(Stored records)
....................
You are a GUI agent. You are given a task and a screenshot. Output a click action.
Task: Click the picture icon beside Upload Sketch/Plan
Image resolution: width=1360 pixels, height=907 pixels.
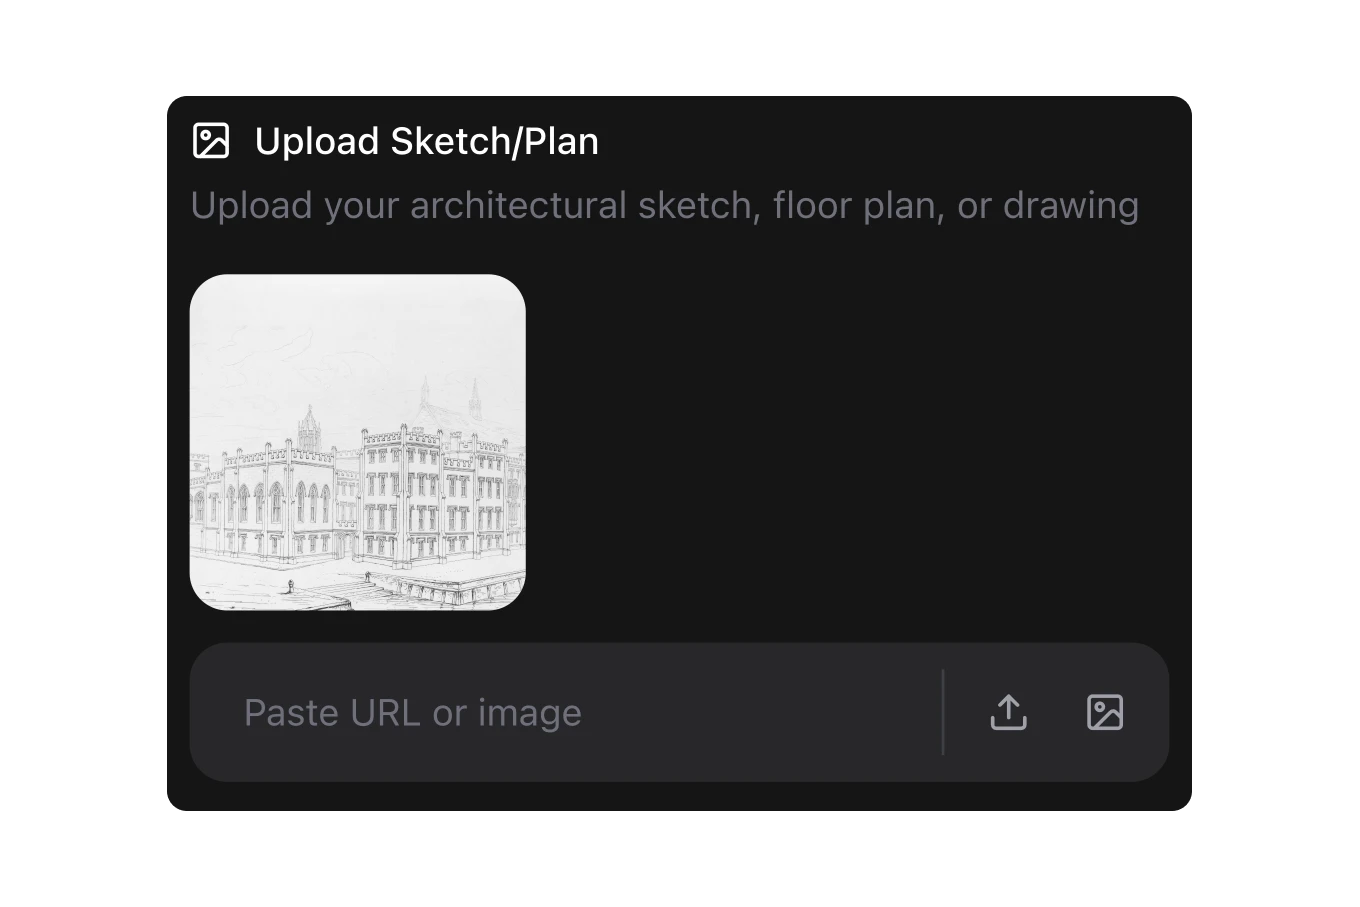click(x=211, y=141)
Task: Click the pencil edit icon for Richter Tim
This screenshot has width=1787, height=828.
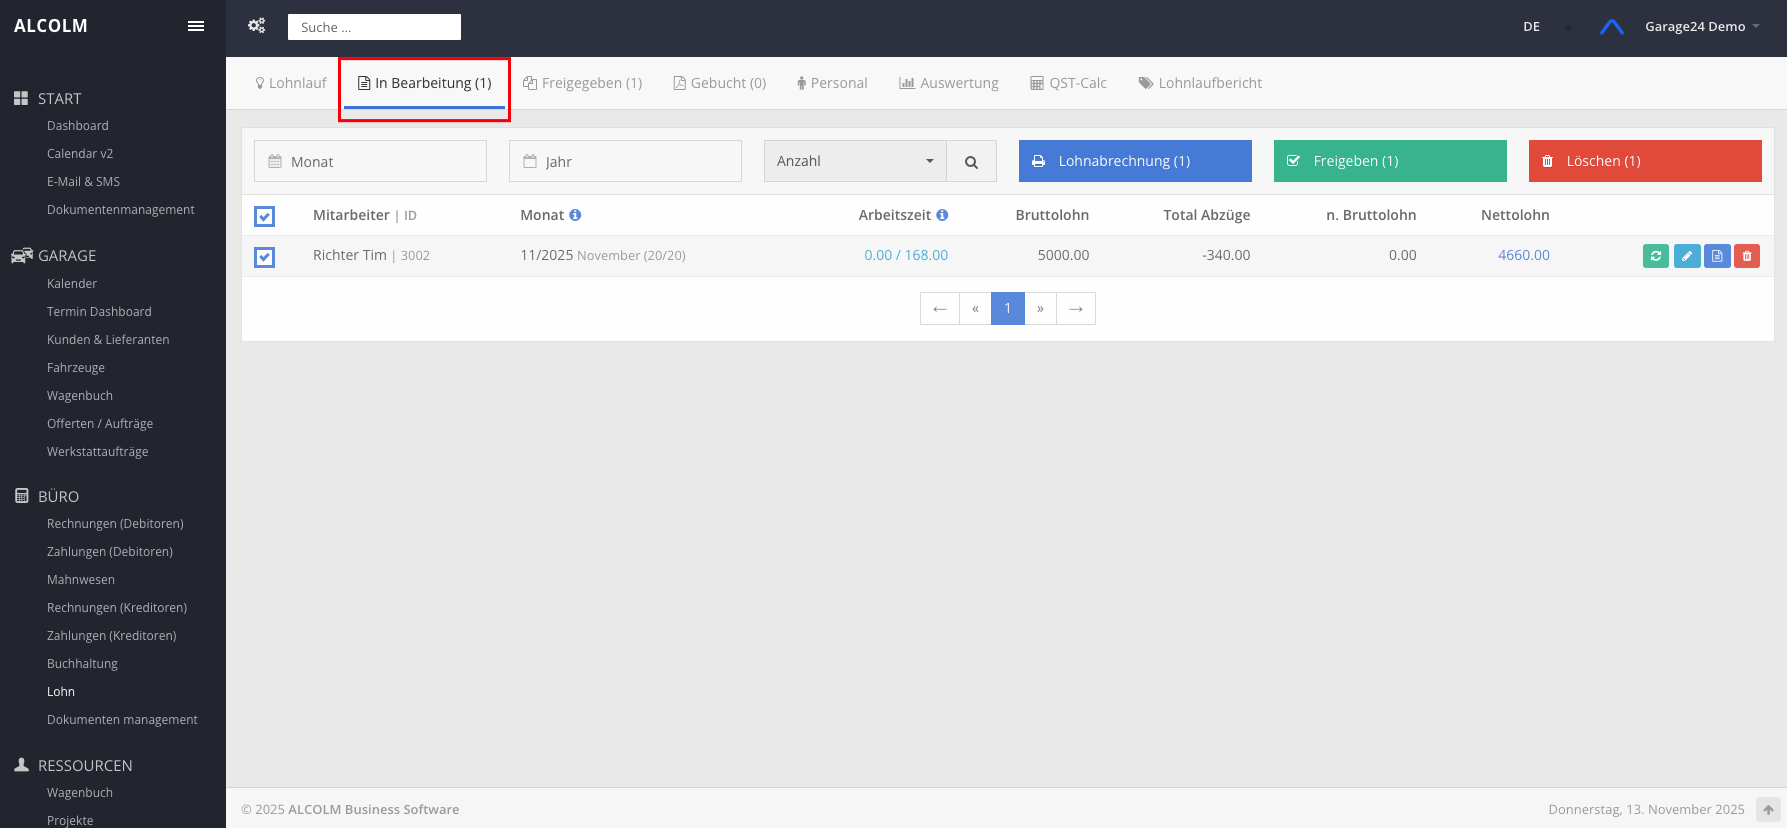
....................
All the records need to be repeated exactly, with the images dropped.

You are a GUI agent. You are given a task and a screenshot. Output a click action.
Task: Click the picture icon beside Upload Sketch/Plan
Image resolution: width=1360 pixels, height=907 pixels.
click(x=211, y=141)
Task: Click the pencil edit icon for Richter Tim
This screenshot has width=1787, height=828.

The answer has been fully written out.